The answer should hold exactly the lines of the entries below from the one containing "MTB (733, 1378)" through the last line, both included.

→ **Available data**:
↓↓↓
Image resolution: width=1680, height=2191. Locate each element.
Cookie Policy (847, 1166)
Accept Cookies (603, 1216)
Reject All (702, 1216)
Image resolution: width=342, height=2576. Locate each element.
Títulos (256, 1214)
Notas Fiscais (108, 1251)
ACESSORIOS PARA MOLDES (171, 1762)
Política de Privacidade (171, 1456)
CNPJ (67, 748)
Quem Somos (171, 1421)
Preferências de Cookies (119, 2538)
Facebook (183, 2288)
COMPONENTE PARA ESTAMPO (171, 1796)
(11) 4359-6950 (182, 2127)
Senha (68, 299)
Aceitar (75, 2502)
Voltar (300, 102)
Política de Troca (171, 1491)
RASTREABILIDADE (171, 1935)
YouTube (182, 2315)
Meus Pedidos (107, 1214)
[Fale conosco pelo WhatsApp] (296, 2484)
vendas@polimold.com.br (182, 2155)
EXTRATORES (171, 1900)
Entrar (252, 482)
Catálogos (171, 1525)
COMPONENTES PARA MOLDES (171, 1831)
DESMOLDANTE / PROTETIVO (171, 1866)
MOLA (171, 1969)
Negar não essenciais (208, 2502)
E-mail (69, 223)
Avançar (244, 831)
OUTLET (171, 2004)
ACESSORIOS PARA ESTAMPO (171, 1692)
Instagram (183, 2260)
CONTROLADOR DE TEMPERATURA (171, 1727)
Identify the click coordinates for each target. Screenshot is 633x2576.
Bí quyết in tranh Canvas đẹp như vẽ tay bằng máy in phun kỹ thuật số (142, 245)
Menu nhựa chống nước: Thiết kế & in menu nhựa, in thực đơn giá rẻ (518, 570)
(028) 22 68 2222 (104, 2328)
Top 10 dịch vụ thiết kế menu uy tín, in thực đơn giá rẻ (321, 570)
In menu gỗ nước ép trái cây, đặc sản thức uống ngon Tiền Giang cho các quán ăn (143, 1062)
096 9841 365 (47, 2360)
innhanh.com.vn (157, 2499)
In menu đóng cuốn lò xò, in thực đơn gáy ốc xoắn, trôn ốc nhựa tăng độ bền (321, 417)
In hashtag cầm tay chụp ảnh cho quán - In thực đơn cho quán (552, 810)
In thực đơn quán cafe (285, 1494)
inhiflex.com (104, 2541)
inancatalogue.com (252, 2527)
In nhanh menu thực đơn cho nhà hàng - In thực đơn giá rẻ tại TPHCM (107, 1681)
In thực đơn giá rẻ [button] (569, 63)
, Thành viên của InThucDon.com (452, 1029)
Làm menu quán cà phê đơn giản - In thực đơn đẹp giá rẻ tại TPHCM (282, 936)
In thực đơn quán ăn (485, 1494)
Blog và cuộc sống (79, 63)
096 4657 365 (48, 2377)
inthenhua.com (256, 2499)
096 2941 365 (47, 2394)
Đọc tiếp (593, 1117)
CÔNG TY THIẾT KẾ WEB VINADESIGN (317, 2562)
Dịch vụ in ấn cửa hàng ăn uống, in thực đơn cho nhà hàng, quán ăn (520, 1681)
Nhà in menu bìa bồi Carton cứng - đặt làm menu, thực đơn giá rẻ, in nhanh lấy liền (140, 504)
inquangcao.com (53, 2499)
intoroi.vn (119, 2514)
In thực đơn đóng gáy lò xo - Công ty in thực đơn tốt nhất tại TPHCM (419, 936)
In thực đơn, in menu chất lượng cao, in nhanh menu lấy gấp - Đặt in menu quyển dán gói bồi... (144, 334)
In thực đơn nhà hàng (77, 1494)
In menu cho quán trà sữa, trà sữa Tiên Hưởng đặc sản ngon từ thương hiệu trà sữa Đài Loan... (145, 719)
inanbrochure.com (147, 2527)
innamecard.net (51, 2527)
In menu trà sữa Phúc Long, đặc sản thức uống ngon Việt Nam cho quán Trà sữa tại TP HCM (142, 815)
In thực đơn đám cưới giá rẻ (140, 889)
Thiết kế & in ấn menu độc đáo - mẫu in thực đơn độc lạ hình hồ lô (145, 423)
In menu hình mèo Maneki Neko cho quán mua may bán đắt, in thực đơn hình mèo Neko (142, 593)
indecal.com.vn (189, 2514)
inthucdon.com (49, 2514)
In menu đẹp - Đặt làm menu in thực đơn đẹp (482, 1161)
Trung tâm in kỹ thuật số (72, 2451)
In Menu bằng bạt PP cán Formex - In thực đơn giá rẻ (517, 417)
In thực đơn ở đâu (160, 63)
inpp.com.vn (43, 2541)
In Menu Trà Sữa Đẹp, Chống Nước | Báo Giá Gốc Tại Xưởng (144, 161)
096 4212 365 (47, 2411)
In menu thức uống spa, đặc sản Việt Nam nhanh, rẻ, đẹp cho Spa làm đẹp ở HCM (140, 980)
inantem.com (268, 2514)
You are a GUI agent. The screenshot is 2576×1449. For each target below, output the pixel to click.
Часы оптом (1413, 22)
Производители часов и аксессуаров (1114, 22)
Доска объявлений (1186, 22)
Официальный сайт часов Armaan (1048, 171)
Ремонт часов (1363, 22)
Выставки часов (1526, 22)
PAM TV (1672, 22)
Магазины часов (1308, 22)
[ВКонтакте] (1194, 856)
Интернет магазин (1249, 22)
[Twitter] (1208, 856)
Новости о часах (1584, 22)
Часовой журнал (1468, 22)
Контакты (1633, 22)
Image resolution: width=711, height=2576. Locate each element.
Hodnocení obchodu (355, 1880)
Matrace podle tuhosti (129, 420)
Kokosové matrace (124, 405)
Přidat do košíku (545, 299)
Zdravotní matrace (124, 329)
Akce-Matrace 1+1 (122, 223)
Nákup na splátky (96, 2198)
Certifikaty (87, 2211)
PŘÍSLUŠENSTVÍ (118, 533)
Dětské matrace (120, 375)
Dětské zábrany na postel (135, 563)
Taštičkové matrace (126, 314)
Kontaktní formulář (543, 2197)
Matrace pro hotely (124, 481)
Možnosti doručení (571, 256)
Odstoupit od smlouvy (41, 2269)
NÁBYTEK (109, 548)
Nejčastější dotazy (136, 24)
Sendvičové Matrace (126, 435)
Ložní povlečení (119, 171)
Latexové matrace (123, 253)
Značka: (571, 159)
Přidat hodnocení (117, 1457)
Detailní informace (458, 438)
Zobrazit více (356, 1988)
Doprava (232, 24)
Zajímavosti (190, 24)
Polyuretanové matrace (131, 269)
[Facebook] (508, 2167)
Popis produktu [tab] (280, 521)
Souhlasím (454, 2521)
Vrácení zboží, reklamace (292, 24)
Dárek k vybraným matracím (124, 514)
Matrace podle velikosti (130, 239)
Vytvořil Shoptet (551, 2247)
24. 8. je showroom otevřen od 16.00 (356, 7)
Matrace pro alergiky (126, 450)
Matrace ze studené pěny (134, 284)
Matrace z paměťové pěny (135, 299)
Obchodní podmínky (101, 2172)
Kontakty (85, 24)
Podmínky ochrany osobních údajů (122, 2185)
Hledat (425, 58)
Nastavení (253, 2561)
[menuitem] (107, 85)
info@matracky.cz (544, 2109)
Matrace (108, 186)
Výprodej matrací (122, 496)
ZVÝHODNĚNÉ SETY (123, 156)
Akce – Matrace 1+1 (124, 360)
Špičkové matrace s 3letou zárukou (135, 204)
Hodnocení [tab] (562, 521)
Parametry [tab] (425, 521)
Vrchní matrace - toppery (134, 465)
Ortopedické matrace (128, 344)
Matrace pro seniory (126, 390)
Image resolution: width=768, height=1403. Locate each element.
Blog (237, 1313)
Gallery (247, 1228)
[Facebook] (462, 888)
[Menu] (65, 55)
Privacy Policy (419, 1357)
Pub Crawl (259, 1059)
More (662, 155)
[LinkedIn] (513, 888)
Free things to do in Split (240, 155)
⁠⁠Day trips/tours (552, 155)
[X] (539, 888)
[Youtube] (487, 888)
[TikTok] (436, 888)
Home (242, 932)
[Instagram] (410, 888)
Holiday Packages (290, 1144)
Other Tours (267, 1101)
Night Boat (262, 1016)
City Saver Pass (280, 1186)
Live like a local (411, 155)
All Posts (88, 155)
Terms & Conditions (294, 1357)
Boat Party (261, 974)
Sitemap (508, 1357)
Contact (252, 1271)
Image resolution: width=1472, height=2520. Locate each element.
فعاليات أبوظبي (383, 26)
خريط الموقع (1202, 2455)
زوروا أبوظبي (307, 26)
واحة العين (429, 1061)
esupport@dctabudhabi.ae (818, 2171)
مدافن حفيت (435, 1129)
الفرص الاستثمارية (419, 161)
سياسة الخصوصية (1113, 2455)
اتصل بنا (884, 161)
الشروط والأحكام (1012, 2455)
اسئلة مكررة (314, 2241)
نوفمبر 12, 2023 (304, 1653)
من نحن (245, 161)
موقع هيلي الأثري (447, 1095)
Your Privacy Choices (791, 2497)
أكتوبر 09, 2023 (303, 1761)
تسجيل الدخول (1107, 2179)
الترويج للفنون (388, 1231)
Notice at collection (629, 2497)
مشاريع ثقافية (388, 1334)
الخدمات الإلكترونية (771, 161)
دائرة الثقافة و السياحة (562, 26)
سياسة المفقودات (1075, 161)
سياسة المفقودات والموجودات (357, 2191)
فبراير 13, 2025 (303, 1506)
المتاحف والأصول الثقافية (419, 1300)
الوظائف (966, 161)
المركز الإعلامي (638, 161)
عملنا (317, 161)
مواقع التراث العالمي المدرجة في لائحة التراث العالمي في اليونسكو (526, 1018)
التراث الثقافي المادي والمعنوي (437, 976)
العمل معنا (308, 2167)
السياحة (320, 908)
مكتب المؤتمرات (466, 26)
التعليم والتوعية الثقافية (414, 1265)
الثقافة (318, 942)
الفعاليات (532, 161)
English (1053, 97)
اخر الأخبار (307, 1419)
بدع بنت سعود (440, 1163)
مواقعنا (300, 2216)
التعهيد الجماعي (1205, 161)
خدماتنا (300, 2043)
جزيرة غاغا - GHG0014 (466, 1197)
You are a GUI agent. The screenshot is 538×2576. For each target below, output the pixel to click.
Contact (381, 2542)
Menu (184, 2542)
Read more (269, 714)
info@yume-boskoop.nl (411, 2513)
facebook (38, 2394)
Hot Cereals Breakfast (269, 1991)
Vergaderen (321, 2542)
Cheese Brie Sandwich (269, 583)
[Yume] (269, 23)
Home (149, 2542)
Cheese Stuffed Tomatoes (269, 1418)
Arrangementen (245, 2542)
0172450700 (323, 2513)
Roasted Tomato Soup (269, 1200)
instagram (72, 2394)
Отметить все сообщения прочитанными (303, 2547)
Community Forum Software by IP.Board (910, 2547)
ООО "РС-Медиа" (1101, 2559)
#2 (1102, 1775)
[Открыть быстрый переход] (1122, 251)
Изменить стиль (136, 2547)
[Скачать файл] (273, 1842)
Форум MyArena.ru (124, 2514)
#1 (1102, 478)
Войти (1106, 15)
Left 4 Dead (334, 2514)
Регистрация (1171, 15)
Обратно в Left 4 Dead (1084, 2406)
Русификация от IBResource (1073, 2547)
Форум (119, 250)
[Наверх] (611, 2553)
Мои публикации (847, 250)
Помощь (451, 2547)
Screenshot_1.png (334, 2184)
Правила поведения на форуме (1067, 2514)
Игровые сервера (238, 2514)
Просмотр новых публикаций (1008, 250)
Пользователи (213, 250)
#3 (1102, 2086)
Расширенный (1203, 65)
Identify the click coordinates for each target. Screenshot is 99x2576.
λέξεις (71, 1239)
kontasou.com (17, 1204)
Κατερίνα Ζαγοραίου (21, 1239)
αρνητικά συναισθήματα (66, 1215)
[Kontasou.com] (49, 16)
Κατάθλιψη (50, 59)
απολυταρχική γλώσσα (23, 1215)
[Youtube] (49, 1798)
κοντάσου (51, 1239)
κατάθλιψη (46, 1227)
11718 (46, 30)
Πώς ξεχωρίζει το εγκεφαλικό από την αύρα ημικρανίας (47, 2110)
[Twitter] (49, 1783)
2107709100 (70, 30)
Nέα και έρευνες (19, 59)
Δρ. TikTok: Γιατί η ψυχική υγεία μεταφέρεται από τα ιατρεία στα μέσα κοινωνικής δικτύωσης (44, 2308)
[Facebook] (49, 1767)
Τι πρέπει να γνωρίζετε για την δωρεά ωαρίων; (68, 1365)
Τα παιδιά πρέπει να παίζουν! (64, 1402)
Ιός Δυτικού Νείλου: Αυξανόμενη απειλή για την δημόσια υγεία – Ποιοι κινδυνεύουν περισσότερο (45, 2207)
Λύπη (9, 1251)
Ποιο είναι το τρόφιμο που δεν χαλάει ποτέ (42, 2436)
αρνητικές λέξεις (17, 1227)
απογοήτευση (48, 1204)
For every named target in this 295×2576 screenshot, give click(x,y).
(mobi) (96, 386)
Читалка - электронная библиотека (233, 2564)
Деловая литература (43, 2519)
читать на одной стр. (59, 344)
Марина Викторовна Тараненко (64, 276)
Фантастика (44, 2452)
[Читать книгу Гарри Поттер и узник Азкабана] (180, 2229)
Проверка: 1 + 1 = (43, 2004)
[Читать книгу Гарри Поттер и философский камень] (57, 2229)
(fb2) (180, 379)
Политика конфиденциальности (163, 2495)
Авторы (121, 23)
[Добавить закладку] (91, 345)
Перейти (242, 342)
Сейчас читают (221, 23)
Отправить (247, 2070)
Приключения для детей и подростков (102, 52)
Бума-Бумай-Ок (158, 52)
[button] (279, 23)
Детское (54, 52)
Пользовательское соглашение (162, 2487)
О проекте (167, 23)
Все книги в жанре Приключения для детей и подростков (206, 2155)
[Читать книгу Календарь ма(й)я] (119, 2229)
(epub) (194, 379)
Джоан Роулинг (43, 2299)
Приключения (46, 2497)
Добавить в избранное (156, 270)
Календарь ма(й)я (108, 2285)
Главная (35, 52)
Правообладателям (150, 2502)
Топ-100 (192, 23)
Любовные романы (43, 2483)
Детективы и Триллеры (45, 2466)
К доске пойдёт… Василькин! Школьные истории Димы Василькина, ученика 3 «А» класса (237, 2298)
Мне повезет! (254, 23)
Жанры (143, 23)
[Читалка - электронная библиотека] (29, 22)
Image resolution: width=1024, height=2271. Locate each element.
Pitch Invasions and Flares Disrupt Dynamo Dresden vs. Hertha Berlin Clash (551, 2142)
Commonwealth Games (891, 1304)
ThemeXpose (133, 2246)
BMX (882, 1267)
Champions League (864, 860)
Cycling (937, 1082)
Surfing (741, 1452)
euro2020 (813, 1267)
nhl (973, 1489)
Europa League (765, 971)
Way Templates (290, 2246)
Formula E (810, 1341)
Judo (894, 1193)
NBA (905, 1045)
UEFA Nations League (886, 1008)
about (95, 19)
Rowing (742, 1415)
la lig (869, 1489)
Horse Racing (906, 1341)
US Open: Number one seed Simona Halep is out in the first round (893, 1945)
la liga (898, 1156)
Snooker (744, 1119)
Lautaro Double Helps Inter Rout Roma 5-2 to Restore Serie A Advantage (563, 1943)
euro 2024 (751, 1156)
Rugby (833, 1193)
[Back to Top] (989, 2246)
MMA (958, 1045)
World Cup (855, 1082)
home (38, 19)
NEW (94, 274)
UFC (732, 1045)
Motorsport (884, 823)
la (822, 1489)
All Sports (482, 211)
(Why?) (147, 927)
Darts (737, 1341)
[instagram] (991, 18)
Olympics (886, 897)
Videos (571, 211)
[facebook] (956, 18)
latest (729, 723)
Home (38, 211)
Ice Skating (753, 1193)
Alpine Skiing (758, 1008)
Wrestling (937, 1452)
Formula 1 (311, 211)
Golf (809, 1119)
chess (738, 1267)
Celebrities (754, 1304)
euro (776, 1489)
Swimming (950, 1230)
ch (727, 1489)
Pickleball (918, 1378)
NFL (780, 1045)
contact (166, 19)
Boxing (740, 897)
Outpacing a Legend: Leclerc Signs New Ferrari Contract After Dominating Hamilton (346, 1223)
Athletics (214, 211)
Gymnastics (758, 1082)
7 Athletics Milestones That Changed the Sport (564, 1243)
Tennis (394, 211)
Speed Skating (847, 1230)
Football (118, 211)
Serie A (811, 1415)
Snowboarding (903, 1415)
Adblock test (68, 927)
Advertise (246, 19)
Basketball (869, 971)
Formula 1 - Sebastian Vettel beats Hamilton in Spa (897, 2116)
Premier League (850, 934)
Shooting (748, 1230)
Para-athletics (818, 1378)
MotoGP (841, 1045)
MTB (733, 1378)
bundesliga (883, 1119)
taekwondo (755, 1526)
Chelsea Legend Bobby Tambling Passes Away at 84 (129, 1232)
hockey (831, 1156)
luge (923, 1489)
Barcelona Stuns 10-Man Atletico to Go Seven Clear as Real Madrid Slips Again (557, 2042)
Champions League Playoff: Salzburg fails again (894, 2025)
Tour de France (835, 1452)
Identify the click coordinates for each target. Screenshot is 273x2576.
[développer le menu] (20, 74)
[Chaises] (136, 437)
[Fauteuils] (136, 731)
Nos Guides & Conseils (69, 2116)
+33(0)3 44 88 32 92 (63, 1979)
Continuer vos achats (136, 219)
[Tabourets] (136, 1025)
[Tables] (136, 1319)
↑↑↑
→ **Completed task**:
MTB (733, 1378)
bundesliga (883, 1119)
taekwondo (755, 1526)
Chelsea Legend Bobby Tambling Passes Away at 84 (129, 1232)
hockey (831, 1156)
luge (923, 1489)
Barcelona Stuns 10-Man Atletico to Go Seven Clear as Real Madrid Slips Again (557, 2042)
Champions League Playoff: Salzburg fails again (894, 2025)
Tour de France (835, 1452)
Identify the click coordinates for each target. Screenshot is 273x2576.
[développer le menu] (20, 74)
[Chaises] (136, 437)
[Fauteuils] (136, 731)
Nos Guides & Conseils (69, 2116)
+33(0)3 44 88 32 92 (63, 1979)
Continuer vos achats (136, 219)
[Tabourets] (136, 1025)
[Tables] (136, 1319)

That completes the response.